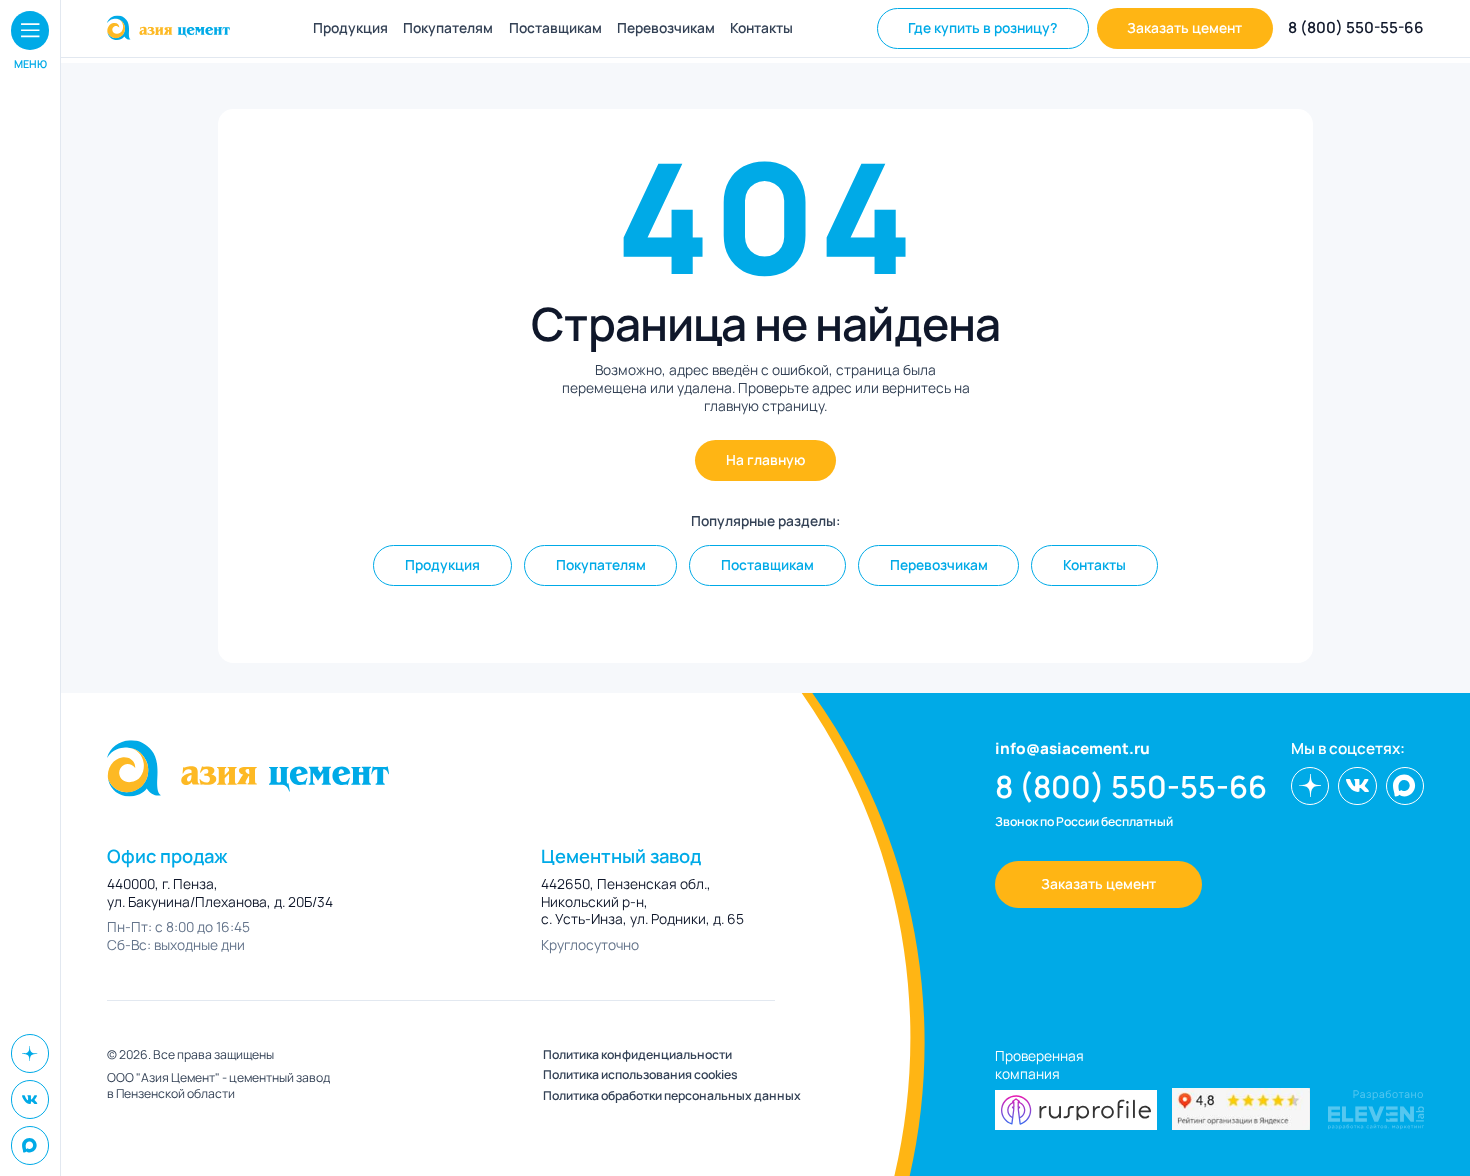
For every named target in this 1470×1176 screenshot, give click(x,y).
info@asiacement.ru (1072, 749)
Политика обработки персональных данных (672, 1096)
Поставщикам (555, 28)
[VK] (30, 1099)
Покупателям (448, 28)
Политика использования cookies (640, 1075)
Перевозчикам (666, 28)
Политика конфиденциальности (637, 1055)
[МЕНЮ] (30, 30)
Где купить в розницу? (982, 27)
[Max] (30, 1145)
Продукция (350, 28)
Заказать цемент (1184, 27)
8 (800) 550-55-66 (1356, 28)
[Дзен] (30, 1053)
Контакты (761, 28)
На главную (765, 459)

* [Task details]
Lines containing the word "Политика" are to be located in the entries and copied.

* [Reply]
Политика обработки персональных данных (672, 1096)
Политика использования cookies (640, 1075)
Политика конфиденциальности (637, 1055)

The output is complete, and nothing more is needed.